$c^2(a\cdot b)+c(a+b)=2^c-2$ is of the form $mx+ny=k$ and should open the door to Diophantine, but do the constraints $x=(a\cdot b), y=(a+b)$ make a difference when trying to solve for $\mathbb{N}$ solutions?
For example:
$11^2(2\cdot8)+11(2+8)=2^{11}-2=2046$
However, $c=9$ does not seem to have any solutions where $a,b \in \mathbb{N}$.
For both 9 and 11 I just brute forced an answer, but if I wanted to try and find positive, non-zero integer solutions to a large number c, is there a more systematic way of going about it?
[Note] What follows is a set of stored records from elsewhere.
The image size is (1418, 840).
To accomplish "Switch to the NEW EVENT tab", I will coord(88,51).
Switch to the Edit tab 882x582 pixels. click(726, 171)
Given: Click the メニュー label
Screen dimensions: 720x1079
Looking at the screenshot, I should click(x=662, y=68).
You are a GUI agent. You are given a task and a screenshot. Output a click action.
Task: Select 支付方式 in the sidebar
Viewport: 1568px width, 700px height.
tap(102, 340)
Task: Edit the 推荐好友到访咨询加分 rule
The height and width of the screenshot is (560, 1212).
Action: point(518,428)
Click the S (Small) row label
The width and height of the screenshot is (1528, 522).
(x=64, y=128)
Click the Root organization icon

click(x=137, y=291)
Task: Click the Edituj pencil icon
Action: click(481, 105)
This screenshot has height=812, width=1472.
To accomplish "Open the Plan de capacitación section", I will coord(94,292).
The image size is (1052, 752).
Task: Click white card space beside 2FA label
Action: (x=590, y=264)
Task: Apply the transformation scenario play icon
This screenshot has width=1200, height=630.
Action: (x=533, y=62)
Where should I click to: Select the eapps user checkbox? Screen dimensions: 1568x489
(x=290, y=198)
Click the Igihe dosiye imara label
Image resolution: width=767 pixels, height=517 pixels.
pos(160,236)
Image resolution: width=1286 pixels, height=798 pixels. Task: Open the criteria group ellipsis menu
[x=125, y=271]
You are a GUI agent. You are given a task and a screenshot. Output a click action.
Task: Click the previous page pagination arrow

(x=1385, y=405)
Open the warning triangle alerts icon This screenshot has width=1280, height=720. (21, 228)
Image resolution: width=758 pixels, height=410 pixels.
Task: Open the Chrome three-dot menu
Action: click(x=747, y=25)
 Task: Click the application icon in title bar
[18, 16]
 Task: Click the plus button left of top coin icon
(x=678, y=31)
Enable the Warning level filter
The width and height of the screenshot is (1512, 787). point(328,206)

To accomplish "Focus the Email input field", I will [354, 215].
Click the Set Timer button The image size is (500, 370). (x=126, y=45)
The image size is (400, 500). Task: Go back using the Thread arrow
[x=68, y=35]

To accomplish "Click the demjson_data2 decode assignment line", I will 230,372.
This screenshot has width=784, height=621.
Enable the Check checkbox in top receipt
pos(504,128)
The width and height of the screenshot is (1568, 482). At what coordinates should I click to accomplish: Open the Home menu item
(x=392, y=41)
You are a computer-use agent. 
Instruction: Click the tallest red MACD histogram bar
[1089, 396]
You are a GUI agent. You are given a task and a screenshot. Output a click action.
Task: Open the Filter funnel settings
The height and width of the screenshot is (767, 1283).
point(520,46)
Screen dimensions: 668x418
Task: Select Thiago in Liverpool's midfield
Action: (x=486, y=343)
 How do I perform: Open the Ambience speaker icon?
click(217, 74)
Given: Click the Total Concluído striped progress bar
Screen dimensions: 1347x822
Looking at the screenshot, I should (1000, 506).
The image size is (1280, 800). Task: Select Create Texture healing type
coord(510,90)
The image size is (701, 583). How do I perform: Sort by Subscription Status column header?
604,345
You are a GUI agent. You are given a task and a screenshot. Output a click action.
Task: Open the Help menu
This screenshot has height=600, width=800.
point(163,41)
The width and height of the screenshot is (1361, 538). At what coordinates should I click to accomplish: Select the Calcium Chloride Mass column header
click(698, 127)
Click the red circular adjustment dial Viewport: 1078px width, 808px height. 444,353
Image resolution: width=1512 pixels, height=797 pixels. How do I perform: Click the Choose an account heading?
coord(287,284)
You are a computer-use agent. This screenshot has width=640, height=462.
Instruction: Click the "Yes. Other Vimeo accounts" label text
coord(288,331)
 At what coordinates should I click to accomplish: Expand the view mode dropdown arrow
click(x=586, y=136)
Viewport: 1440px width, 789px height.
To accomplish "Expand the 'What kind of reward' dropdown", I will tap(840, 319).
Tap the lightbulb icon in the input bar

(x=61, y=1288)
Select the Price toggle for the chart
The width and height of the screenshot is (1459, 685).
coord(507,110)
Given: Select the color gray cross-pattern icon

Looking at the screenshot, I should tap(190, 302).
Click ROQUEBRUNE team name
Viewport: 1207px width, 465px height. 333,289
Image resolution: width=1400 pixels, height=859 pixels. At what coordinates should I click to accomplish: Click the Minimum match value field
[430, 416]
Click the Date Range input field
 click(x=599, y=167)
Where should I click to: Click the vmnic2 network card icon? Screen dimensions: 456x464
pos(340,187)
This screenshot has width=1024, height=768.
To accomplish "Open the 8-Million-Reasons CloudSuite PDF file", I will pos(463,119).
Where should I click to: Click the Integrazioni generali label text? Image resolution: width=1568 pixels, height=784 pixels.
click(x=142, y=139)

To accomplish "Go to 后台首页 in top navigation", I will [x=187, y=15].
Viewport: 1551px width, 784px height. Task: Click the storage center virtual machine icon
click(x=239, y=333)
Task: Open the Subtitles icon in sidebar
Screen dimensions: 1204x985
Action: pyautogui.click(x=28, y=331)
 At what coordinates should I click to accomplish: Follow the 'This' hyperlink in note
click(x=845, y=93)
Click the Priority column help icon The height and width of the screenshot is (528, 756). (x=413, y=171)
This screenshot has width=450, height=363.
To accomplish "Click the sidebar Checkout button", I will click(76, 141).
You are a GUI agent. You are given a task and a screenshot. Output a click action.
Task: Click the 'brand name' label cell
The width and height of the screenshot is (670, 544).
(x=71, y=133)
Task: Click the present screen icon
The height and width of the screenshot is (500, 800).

Note that $c^2ab + ca+cb = (ca+1)(cb+1)-1$
Thus we are trying to solve
$$\textbf{I)} \text{ }\text{ }\text{ }\text{ }(ca+1)(cb+1)=2^{c}-1.$$
This equation has solutions for a given $c \in \mathbb{N}$ iff $2^{c}-1$ is a product of two factors $u,v$ such that both are $1 \mod c$. A necessary condition is $2^{c}-1 \equiv 1 \mod c$. If your definition of $\mathbb{N}$ includes $0$ then the previously mentioned condition is also sufficient.
For your special case $c = 9$ we have $2^{9}-1 = 511$ which is $7 \mod 9$ and thus $\textbf{not}$ a product of two numbers which are $1 \mod 9$, hence there will be no solutions.